[[ Page extract open ]]
The Parson and the Publican in Hereford

PUBLISHED: 02:21 22 June 2012 | UPDATED: 21:32 20 February 2013

The Parson and the Publican in Hereford

The Parson and the Publican in Hereford

As music-lovers prepare to descend on Hereford for the Three Choirs Festival, our dynamic duo get in tune with the delights and mysteries of Hereford Cathedral ... and of Diego's Café

As music-lovers prepare to descend on Hereford for the Three Choirs Festival, our dynamic duo get in tune with the delights and mysteries of Hereford Cathedral ... and of Diegos Caf



In the words of the Parson


In the dim recesses of my memory I seem to recall as a child being brought to Hereford Cathedral to see a funny map. This map, decorated with strange animals and such like, was to found around the back of the organ. It was behind glass and there was a button to press that turned on the light. One then peered through the reflections at a rather dark and largely impenetrable thing while being told by an accompanying adult with educational tendencies that it was a most remarkable thing. The light would then go off and if we were lucky we could press the button to make it come on again. Children being what they are, and I being as I am, the best bit was putting the light on.
[[ Page extract closed ]]
[[ Listed entries open ]]
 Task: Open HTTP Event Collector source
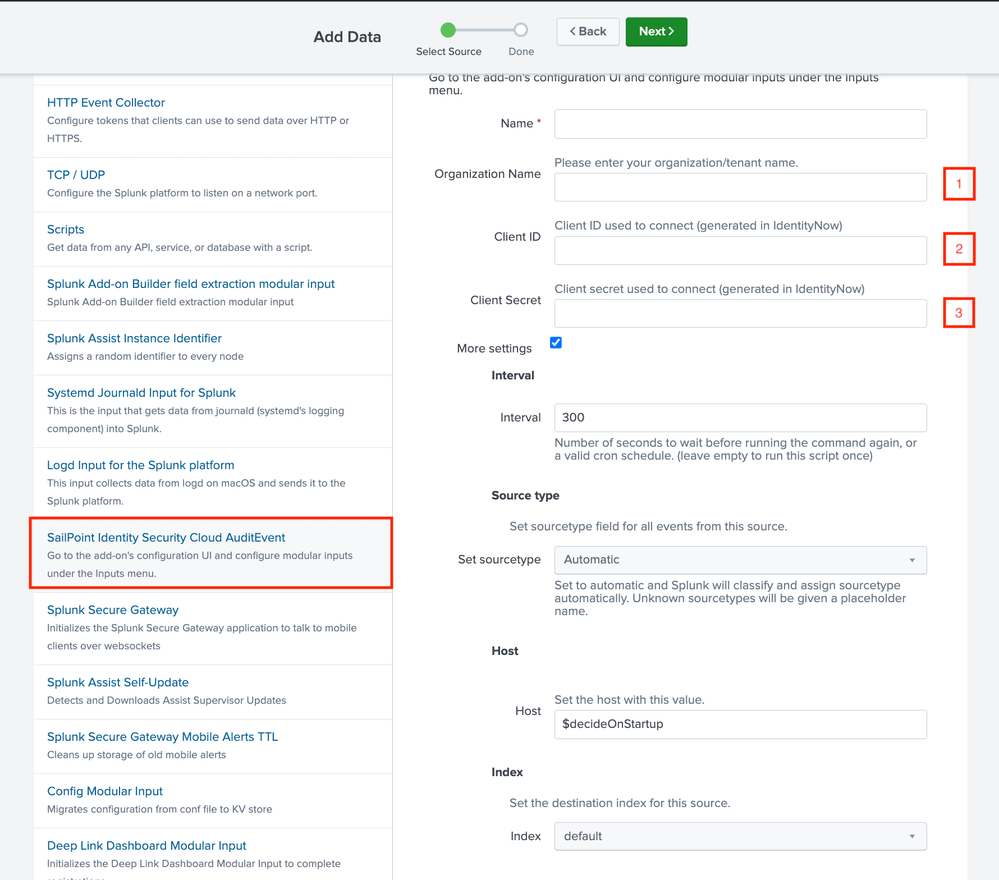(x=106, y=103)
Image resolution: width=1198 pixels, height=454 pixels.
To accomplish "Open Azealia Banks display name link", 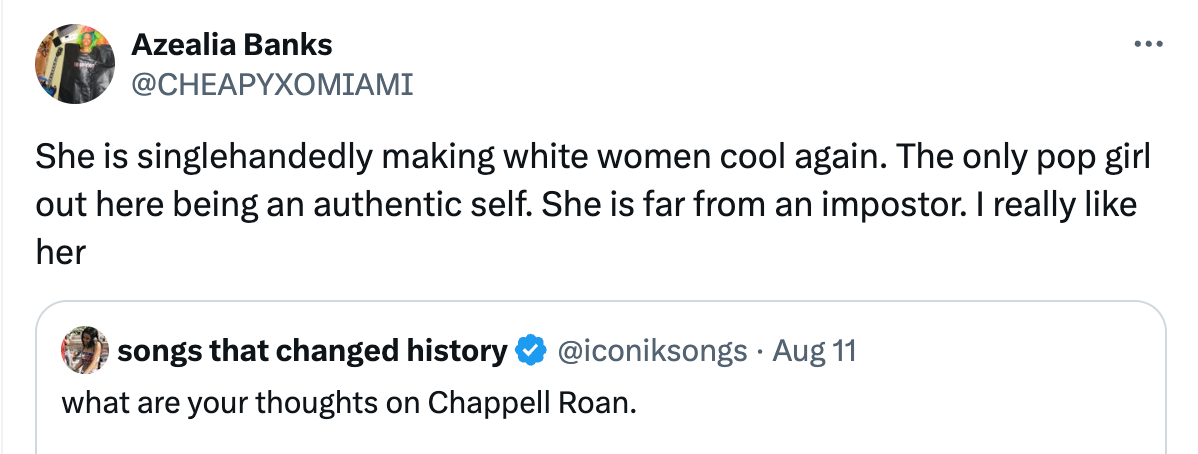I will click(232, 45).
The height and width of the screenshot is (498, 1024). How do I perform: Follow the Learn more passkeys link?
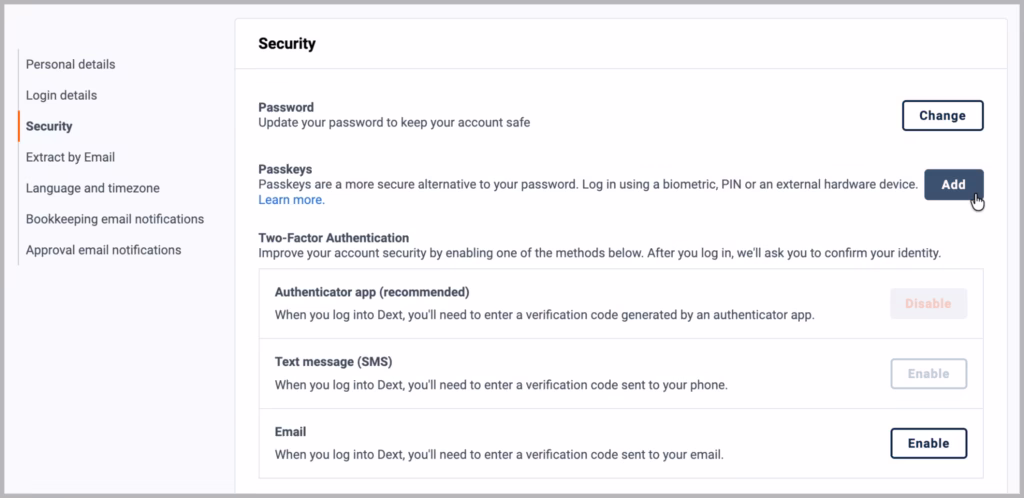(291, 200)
[[ Listed entries closed ]]
Work to complete:
[1] Name every place mentioned in the Hereford article's sentence beginning "As music-lovers prepare to descend."
[2] Repeat the passage of the Hereford article starting with "In the dim recesses" and going on through "the light on.".
[3] Using the Hereford article, decide whether each statement is true, answering yes or no and quoting the words that settle it: (a) The map was kept behind glass. (b) The Parson says the best bit was looking at the map. (c) The page was last updated in 2012.
Use only the Hereford article to respond, and draw nothing from the material.

Solved problems:
[1]
Hereford
Hereford Cathedral
Diego's Café

[2]
In the dim recesses of my memory I seem to recall as a child being brought to Hereford Cathedral to see a funny map. This map, decorated with strange animals and such like, was to found around the back of the organ. It was behind glass and there was a button to press that turned on the light. One then peered through the reflections at a rather dark and largely impenetrable thing while being told by an accompanying adult with educational tendencies that it was a most remarkable thing. The light would then go off and if we were lucky we could press the button to make it come on again. Children being what they are, and I being as I am, the best bit was putting the light on.

[3]
(a) Yes: "It was behind glass"
(b) No: "the best bit was putting the light on."
(c) No: "UPDATED: 21:32 20 February 2013"